→ Set tasks
- A) According to the Miranda July interview, which award did July's collection No One Belongs Here More than You receive in 2007?
- B) Reproduce a passage from the Miranda July interview word for word: begin at the words "Then, in terms" and stop after "a short story.".

+++ Excerpt

Miranda July is known for her acrobatic approach to storytelling media: film, literature, visual art, smartphone apps. Her collection of short stories, No One Belongs Here More than You, received the Frank O’Connor International Short Story Award in 2007. July’s first novel, The First Bad Man, follows Cheryl Glickman after a houseguest rattles her carefully calibrated home. An at times surreal exploration of depression, motherhood, sexuality, and snail infestation, July’s novel unflinchingly, tenderly portrays the emotional complexities of human interaction. We spoke via phone.
The Millions: Where did your inspiration for this project come from? Was it a very different process for you writing a novel, as opposed to working on a collection of short stories?
Miranda July: Well, the inspiration came very suddenly. I literally just had the idea on a long drive: of Cheryl and Clee, and their relationship and how it changed. I even knew that there would be a baby at the end and that Cheryl would end up alone with it. So that all came in a few minutes, which was very lucky and I still thank the gods for that.
That said, it took a while to get to that moment of inspiration, and I even had a whole other novel idea that I was working on. So I had like, gone down the road of another novel that was very true to…it was a story based on my own life, and then I made my movie The Future, and through making that I realized, oh wait, I did better with the parts of the movie that were less like someone like me. The more fantastical parts of it were more emotionally honest. And so, at that point, I was like, shoot, I can’t do that first novel idea. One way to think of it is that they couldn’t be played by me in a movie. You know? And I knew that would help me. It’d be easier to write a novel like that. So it was both all at once and many years leading up to that moment.
Then, in terms of short stories, I wrote my short stories pretty quickly and didn’t do a lot of drafts, so I thought that’s what writing was. And, at least for me, writing a novel wasn’t like that at all. I wrote a first draft pretty painstakingly…it certainly wasn’t great. At all. I knew the writing wasn’t good enough. That was scary, that part, because I didn’t yet know that, well, once you have a draft, then from there, everything’s an improvement, and it’s comparatively fun. It’s in a way more like editing a movie with the endless ability to re-shoot these scenes than it is like writing a short story.

++++++
+++ Stored data

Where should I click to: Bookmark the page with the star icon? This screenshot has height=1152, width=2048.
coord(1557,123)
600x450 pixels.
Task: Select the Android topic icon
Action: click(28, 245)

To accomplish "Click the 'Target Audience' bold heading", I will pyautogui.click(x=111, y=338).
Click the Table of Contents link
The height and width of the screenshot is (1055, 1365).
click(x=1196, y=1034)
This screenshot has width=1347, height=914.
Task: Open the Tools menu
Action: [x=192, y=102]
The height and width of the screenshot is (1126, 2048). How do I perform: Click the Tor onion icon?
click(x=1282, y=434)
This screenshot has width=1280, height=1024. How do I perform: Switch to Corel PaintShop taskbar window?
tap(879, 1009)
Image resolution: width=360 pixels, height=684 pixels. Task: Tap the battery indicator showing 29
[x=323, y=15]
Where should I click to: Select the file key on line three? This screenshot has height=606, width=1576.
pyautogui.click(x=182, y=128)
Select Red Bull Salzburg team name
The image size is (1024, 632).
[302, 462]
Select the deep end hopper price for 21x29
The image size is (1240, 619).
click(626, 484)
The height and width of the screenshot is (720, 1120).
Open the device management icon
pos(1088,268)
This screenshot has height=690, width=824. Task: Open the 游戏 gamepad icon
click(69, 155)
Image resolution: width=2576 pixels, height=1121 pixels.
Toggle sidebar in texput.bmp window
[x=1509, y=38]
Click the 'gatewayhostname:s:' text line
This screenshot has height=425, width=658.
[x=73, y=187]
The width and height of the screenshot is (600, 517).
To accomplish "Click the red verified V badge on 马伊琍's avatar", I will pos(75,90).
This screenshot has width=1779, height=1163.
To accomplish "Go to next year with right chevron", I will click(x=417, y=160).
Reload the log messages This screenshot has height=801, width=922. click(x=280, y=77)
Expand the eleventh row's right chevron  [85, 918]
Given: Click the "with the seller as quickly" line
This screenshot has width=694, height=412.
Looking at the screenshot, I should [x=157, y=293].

++++++

→ Task-by-task solutions
- A) The Frank O’Connor International Short Story Award.

- B)
Then, in terms of short stories, I wrote my short stories pretty quickly and didn’t do a lot of drafts, so I thought that’s what writing was. And, at least for me, writing a novel wasn’t like that at all. I wrote a first draft pretty painstakingly…it certainly wasn’t great. At all. I knew the writing wasn’t good enough. That was scary, that part, because I didn’t yet know that, well, once you have a draft, then from there, everything’s an improvement, and it’s comparatively fun. It’s in a way more like editing a movie with the endless ability to re-shoot these scenes than it is like writing a short story.